Protein and creatine powders are used primarily by athletes to help build and maintain lean muscle mass. According to the McKinley Health Center at the University of Illinois, it's generally safe to take the two supplements together, although it's best to consult a doctor beforehand. However, when the proper dosage is taken, many strength-training athletes may be able to benefit from protein and creatine supplementation.
Protein Powders
Protein powders come in many different varieties, including whey, casein, egg, soy and hemp. Whey is the most common and also the most beneficial in many cases, according to McKinley Health Center. It says that whey protein powders feature the highest biological value of any type of protein, meaning it is the most easily absorbed and utilized by your muscle tissue.
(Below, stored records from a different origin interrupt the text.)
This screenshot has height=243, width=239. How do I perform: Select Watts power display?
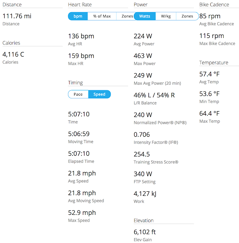(x=145, y=16)
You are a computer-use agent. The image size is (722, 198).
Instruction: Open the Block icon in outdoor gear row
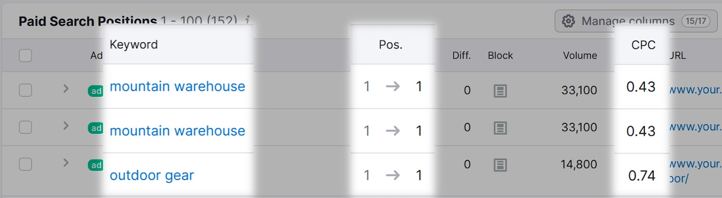pyautogui.click(x=500, y=165)
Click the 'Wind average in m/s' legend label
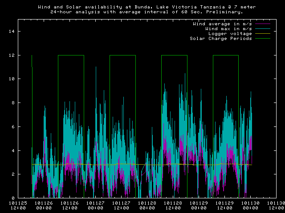 222,24
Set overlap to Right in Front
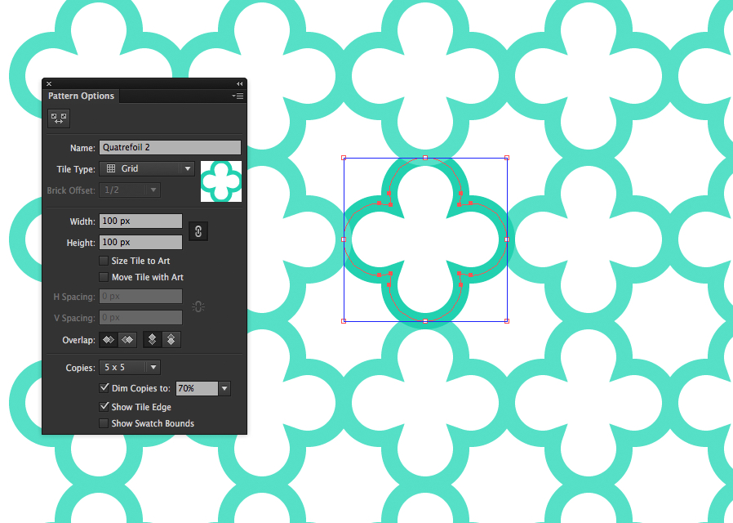 (x=127, y=339)
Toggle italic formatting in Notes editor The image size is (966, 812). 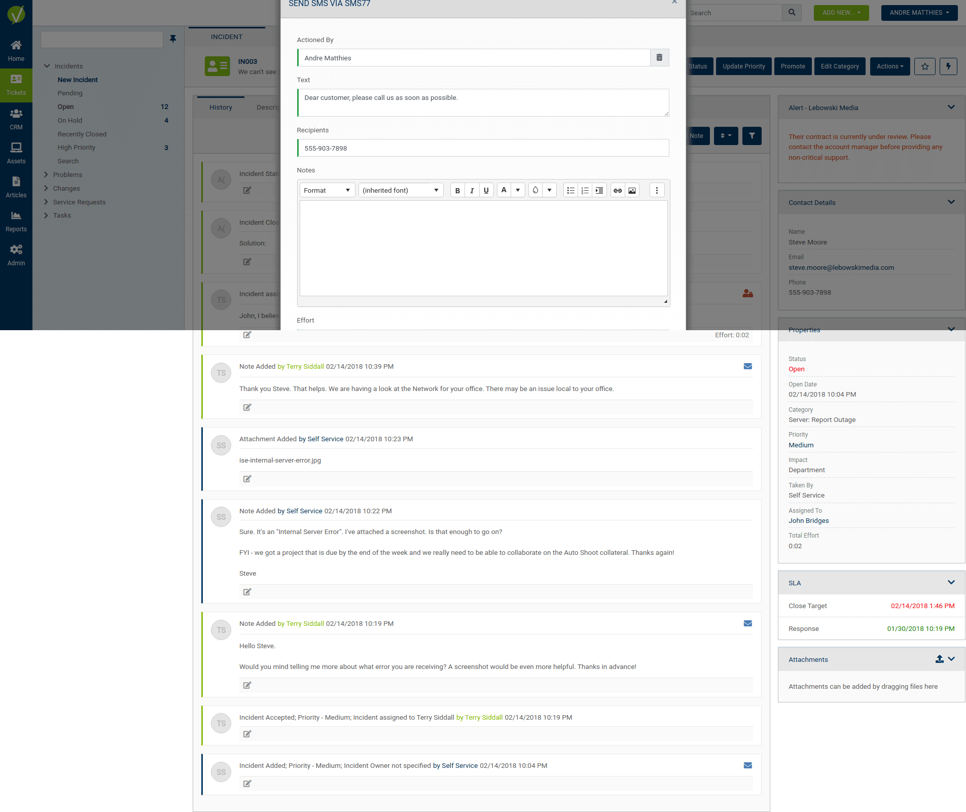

Soy protein powders offer an effective alternative to whey, casein and egg protein powders for vegetarians.
Creatine Powders
The most widely studied and most-used type of creatine powder is creatine monohydrate, according to McKinley Health Center. Creatine powder can come in several varieties that vary primarily on overall composition. For instance, micronized creatine is a finer powder compared to standard creatine powders. Micronized creatine powders tend to mix and stay suspended better when combined with liquids compared to standard creatine powders with slightly larger crystals. McKinley Health Center does not specify whether one type of creatine is more effective than another.
Dosage
For weight management, immune system benefits and improvements in body composition, McKinley Health Center suggests consuming 20 to 25 g of whey protein powder per day. Other protein powders may offer similar benefits but not all; consult your doctor to determine if this dose is beneficial to you. The recommended dosage for creatine powder is 20 to 25 g per day, in 5 g increments for the first five to seven days. After that time period, 3 to 5 g per day is the recommendation. Creatine may only be beneficial to strength-training athletes and is not for sedentary people, endurance athletes or lightly-active individuals.
Combining
A 2007 study conducted at Exercise and Sport and School of Biomedical Sciences, Victoria University found that combining protein and creatine supplements lead to an increase in lean muscle hypertrophy, or muscle growth. The 10-week study divided participants into one of three groups: protein/creatine, protein/carbohydrate and protein supplements. The results showed participants who took the creatine/protein mixture experienced the greatest gains in strength. This study included only males, so it may not pertain to females.